▶ **How to complete this task**
Look through the listing below and report every line that contains "computer".

▶ **Exercise input**
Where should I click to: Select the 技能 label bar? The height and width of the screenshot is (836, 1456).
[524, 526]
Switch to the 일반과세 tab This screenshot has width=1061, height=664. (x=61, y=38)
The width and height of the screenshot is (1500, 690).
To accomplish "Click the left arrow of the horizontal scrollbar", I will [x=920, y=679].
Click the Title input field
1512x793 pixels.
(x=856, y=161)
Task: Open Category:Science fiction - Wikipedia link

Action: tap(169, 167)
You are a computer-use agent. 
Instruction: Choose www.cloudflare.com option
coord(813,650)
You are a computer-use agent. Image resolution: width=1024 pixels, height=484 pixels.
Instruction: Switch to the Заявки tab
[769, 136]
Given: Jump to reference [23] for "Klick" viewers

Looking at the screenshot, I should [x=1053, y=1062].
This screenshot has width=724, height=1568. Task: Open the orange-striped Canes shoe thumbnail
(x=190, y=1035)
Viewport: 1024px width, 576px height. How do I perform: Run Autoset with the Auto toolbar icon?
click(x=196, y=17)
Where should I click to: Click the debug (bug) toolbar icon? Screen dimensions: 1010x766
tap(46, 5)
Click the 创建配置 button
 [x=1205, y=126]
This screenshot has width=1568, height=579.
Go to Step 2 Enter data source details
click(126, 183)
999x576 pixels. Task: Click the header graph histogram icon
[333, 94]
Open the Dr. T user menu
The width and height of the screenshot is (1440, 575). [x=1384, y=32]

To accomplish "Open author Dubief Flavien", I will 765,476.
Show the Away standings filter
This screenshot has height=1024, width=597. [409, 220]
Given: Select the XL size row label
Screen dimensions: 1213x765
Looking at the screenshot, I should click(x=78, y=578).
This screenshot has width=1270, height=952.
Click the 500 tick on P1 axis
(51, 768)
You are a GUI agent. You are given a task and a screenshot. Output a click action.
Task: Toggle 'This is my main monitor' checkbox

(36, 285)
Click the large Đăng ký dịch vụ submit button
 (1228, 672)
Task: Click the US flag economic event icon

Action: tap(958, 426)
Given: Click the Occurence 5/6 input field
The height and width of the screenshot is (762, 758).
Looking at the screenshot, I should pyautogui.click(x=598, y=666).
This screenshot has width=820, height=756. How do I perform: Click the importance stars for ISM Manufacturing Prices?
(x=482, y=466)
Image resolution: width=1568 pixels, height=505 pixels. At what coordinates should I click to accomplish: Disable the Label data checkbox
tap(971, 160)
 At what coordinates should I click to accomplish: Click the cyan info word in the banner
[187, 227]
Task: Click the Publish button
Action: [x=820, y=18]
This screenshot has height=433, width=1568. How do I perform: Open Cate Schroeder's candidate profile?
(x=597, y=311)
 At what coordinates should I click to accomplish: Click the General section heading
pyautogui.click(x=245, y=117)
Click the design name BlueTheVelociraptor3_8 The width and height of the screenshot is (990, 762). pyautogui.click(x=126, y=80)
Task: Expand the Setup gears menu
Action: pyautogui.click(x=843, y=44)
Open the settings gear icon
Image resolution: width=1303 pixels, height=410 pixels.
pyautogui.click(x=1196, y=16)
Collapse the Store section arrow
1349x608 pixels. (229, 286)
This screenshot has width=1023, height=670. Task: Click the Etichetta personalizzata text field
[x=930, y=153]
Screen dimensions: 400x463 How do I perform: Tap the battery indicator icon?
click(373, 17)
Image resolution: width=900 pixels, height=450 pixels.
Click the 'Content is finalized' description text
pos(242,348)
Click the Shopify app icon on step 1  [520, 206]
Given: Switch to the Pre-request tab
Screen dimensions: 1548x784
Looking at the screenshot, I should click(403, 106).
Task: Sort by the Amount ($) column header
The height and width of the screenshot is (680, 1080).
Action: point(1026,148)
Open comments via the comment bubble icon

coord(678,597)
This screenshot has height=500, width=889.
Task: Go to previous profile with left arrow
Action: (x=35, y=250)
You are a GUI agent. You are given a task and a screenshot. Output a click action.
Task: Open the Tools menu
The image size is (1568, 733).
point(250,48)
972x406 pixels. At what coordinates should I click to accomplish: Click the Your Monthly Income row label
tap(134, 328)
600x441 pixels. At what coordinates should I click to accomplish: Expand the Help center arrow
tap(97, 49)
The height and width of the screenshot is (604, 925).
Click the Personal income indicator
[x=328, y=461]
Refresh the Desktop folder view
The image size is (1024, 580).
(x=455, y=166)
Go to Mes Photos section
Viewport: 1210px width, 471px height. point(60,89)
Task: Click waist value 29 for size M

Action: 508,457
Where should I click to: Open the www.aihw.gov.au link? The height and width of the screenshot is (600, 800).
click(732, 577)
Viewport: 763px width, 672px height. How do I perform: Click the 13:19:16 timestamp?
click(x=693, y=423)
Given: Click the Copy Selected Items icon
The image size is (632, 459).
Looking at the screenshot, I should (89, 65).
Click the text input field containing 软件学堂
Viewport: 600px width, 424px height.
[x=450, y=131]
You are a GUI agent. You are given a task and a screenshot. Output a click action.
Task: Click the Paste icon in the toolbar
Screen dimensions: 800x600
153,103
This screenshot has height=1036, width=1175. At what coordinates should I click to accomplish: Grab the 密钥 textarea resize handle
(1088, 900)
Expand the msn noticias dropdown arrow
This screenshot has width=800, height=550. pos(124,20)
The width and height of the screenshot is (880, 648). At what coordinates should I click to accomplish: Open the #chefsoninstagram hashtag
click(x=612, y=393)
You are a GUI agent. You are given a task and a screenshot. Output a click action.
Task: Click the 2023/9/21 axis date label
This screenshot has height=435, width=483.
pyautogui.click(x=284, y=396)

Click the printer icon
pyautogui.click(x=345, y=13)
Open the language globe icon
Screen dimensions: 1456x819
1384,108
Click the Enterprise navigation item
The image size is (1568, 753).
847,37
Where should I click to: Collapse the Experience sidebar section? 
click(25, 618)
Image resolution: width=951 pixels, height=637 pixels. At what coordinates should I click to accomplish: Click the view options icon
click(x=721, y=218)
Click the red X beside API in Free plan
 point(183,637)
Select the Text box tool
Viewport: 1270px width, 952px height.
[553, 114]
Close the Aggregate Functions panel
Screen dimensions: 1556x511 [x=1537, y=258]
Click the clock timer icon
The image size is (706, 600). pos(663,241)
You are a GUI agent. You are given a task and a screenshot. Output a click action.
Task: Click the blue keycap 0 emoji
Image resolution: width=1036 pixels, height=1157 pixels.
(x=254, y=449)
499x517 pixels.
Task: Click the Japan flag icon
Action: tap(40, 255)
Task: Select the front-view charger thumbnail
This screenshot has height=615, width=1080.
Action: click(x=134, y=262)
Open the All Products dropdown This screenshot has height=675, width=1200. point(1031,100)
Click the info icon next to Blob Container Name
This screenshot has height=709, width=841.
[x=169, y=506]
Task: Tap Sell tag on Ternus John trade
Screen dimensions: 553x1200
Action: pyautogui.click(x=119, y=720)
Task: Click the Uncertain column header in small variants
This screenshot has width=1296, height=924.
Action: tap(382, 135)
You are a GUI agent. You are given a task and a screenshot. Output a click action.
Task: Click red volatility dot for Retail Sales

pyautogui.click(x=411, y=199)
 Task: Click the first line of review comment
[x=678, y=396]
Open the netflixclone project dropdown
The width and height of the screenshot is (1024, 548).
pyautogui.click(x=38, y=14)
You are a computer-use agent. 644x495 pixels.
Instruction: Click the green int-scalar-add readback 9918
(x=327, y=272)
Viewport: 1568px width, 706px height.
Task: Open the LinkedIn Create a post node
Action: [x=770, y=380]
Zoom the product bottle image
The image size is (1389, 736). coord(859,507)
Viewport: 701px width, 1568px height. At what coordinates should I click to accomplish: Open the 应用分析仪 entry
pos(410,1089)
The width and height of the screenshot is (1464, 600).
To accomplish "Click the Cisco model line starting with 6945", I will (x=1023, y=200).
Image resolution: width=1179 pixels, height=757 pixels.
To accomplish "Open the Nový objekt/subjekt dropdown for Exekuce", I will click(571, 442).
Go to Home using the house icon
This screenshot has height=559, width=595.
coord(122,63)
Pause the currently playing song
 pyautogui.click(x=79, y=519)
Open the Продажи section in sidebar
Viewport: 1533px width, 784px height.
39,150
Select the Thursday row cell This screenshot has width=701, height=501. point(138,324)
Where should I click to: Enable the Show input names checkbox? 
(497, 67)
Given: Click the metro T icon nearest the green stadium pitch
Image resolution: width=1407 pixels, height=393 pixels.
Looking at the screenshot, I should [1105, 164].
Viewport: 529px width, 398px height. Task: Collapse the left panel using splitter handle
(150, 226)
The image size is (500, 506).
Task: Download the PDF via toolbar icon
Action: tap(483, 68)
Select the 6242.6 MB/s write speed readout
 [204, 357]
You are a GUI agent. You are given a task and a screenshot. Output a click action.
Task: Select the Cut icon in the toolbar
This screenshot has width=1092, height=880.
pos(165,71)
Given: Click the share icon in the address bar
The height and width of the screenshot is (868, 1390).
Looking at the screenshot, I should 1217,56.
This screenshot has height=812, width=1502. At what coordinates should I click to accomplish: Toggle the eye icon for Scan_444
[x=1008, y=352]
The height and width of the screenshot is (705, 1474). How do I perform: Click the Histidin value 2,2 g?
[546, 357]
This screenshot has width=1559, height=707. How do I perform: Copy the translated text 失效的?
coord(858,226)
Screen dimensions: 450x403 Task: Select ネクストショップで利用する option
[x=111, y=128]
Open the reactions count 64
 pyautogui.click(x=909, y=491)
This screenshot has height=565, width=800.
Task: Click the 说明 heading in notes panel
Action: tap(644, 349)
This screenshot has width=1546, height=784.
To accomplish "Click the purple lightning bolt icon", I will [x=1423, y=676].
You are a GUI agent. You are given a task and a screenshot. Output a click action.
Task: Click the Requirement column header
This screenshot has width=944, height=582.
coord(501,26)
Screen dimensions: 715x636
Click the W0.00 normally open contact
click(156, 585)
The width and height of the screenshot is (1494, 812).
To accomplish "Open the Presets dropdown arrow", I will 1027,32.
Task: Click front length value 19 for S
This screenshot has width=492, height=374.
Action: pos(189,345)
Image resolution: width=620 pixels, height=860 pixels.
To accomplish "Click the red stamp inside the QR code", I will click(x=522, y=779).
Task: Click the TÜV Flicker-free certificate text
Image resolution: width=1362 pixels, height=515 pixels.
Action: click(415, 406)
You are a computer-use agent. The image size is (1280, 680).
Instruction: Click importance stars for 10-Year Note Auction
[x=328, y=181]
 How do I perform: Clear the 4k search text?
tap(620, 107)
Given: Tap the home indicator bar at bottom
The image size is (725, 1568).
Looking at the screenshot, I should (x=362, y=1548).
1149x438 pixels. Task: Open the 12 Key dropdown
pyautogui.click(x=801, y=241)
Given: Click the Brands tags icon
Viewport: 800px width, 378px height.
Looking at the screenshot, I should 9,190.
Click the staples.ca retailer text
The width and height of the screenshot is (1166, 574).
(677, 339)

▶ **Task answer**
You are a computer-use agent. 
You are a computer-use agent. Image resolution: width=1024 pixels, height=484 pixels.
You are a computer-use agent. 644x495 pixels.
You are a computer-use agent. The image size is (1280, 680).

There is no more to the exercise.